Computational Molecular Medicine

Single-cell multi-omics data offer powerful opportunities to study disease at unprecedented resolution, but they also present significant challenges. The data are often sparse, noisy, and extremely high-dimensional, with technical differences between batches or donors that can obscure true biological signals. Our lab combines advanced computational methods with high-dimensional biological data to exludes technical artifacts and uncover mechanisms of disease progresssion and therapy response, with a particular emphasis on cancer and metabolic disorder.

Single-Cell Multi-Omics for Clinical Cohorts

We specialize in the analysis of clinical single-cell multi-omics datasets, particularly from cancer and metabolic disease cohorts. Using state-of-the-art machine learning techniques, we analyze single-cell RNA sequencing and chromatin accessibility data to characterize cellular heterogeneity and regulatory dynamics. Our pipeline includes robust dimensionality reduction, clustering, and batch correction methods, allowing us to identify distinct cell populations and states across individuals. Through probabilistic graphical modeling and motif enrichment analysis, we reconstruct gene regulatory networks that govern disease-specific transcriptional programs. These approaches allow us to overcome the sparsity and noise inherent to single-cell data and extract biologically meaningful patterns that inform prognosis and therapeutic strategy.

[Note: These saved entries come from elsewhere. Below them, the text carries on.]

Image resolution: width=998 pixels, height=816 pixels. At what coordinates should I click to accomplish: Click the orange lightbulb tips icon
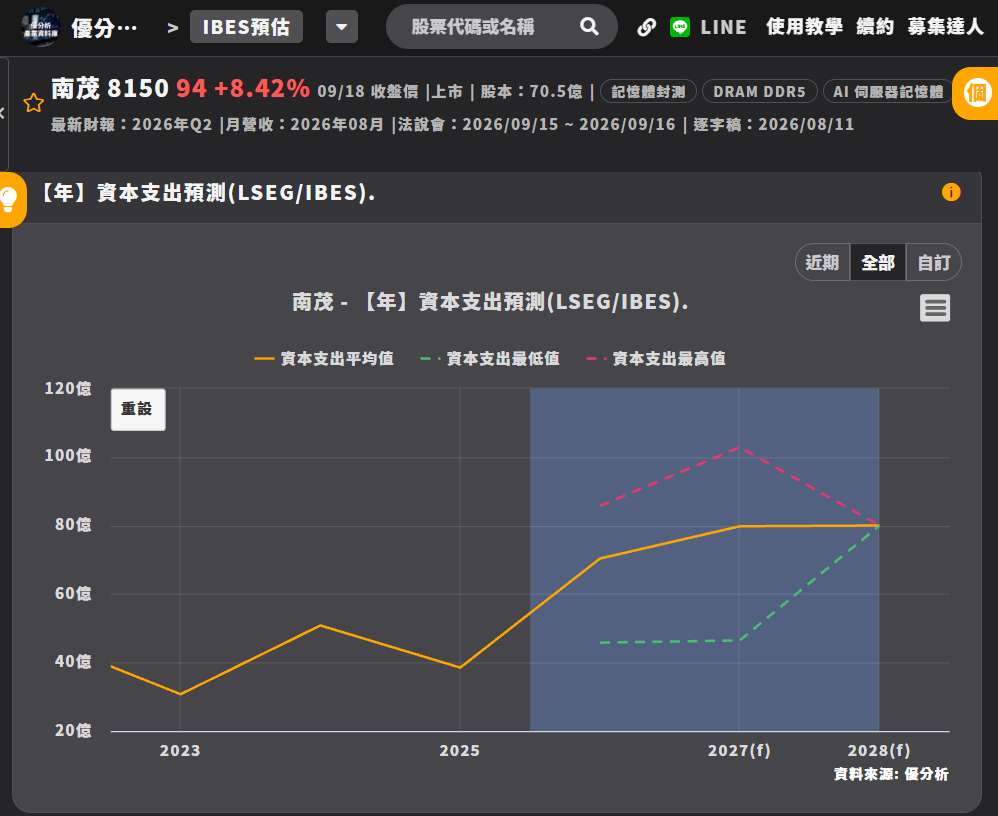tap(9, 199)
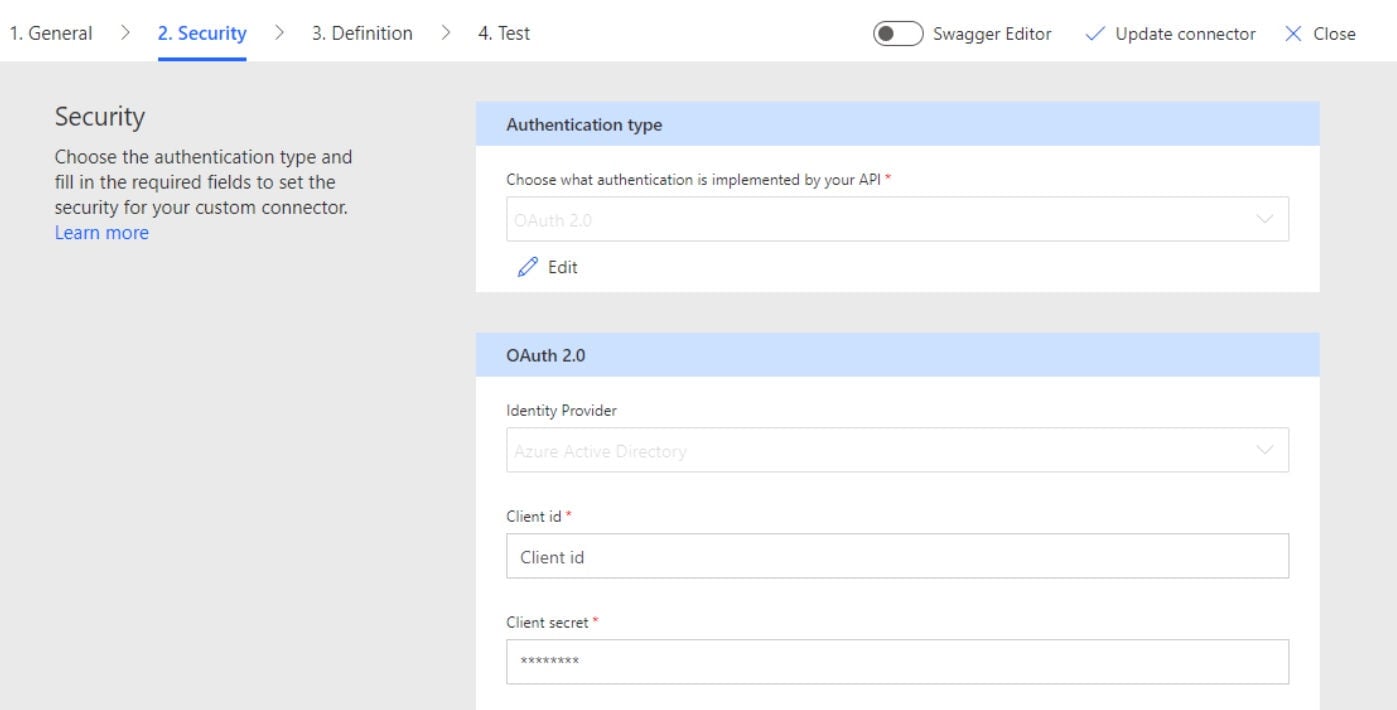Click the checkmark icon for Update connector
The image size is (1397, 710).
1095,34
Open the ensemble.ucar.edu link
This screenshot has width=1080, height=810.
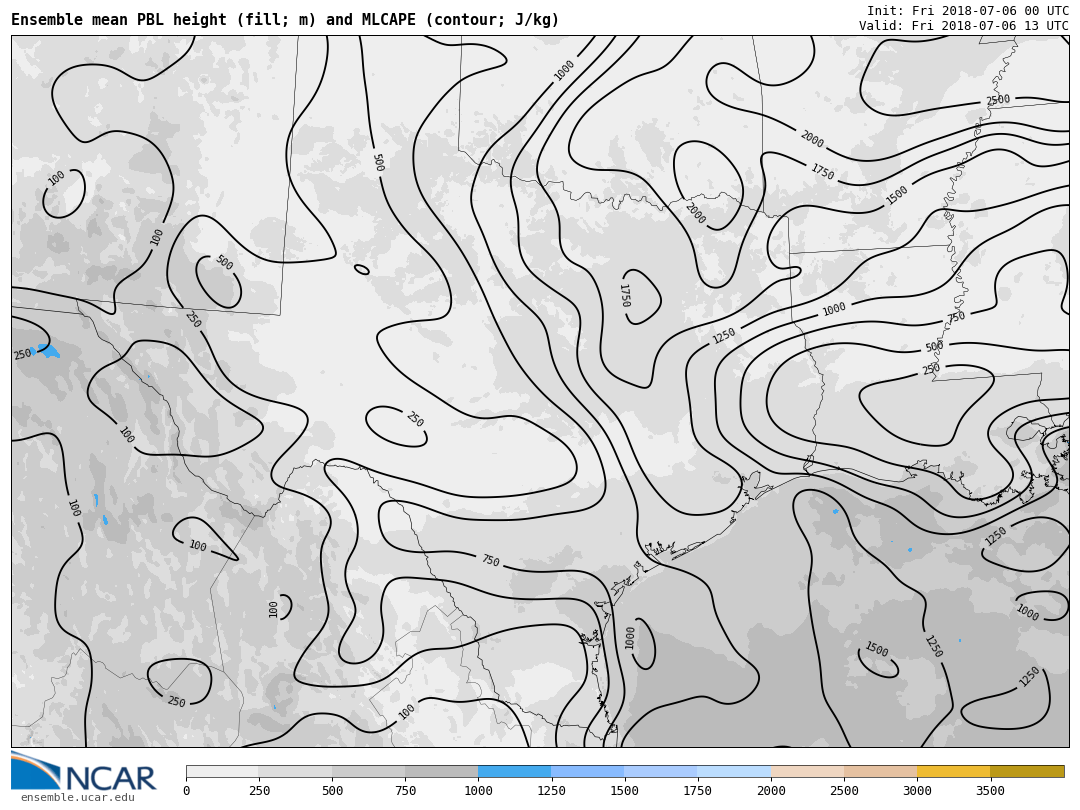pos(77,798)
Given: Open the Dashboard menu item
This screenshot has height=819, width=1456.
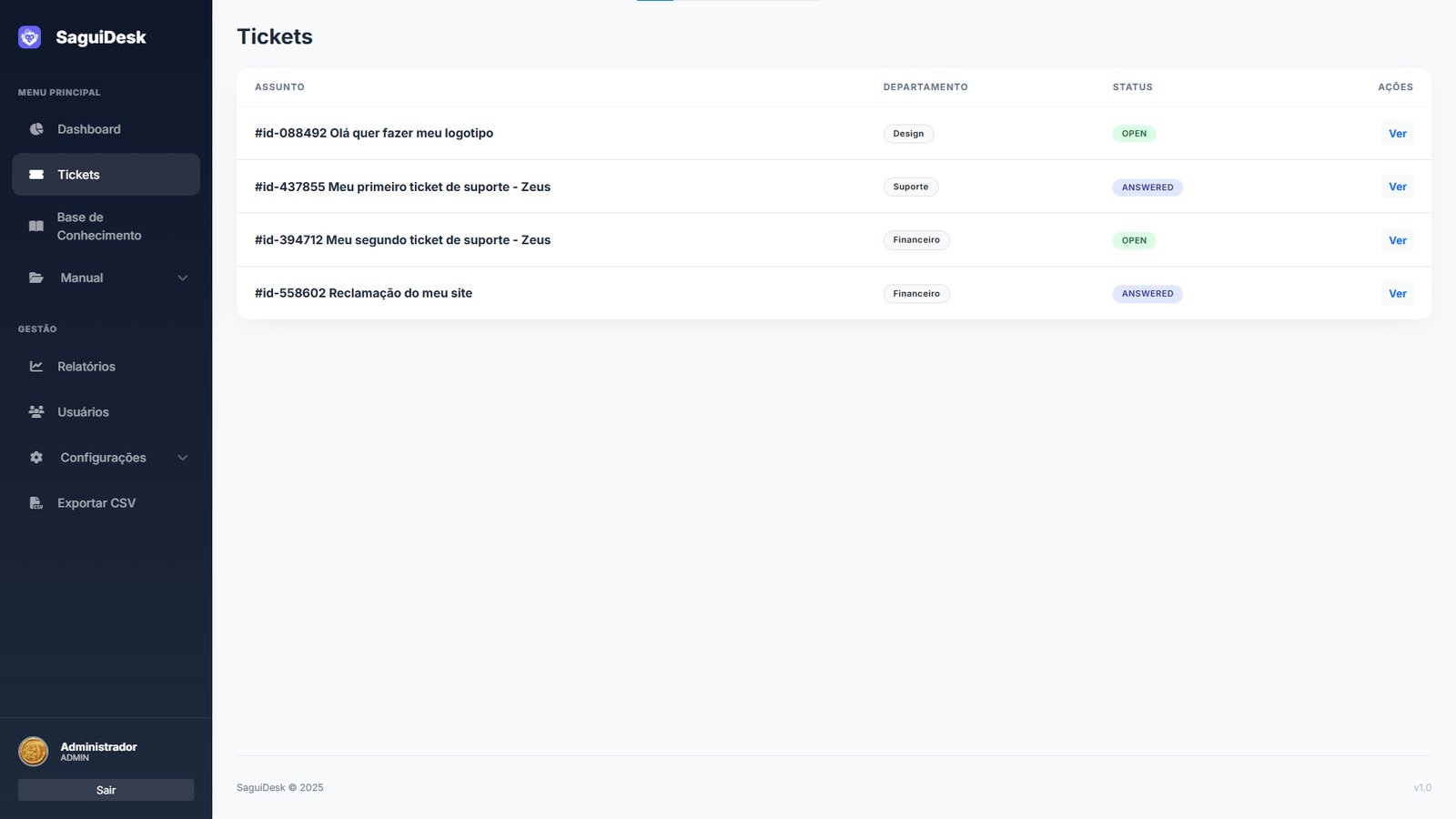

Multi-Omics for Mouse Models of Cancer Progression

To explore tumor development and treatment effects in vivo, we analyze multi-omics data generated from mouse models, including xenografts and genetically induced cancers. These datasets are complex, encompassing multiple axes of variation such as treatment regimens, time points, and tumor subtypes. To disentangle these factors, we develop tailored probabilistic latent variable models (LVMs) that reveal how sources of variability interact and which molecular features are relevant to human disease. Recent projects:

• Multi-Omics combined with lineage tracing technology now allow us to quantify the clonal connectivity between different cell populations and infer the temporal dynamics of cell populations. Using mechanistic modeling, we can uncover the directionality of differentiation trajectories and the dynamical properties of the clones [pdf].

• Analyzing cancerous mouse models provides valuable insights for developing personalized oncology approaches. We will integrate patient data at an early stage in this process using a forward and reverse translation technique. This method ensures that the results are clinically relevant and enables us to identify patients who are eligible for a new treatment. For example, we are working on a TRR project that investigates how ubiquitination impacts DNA damage repair in AML in order to identify a new anticancer target [project].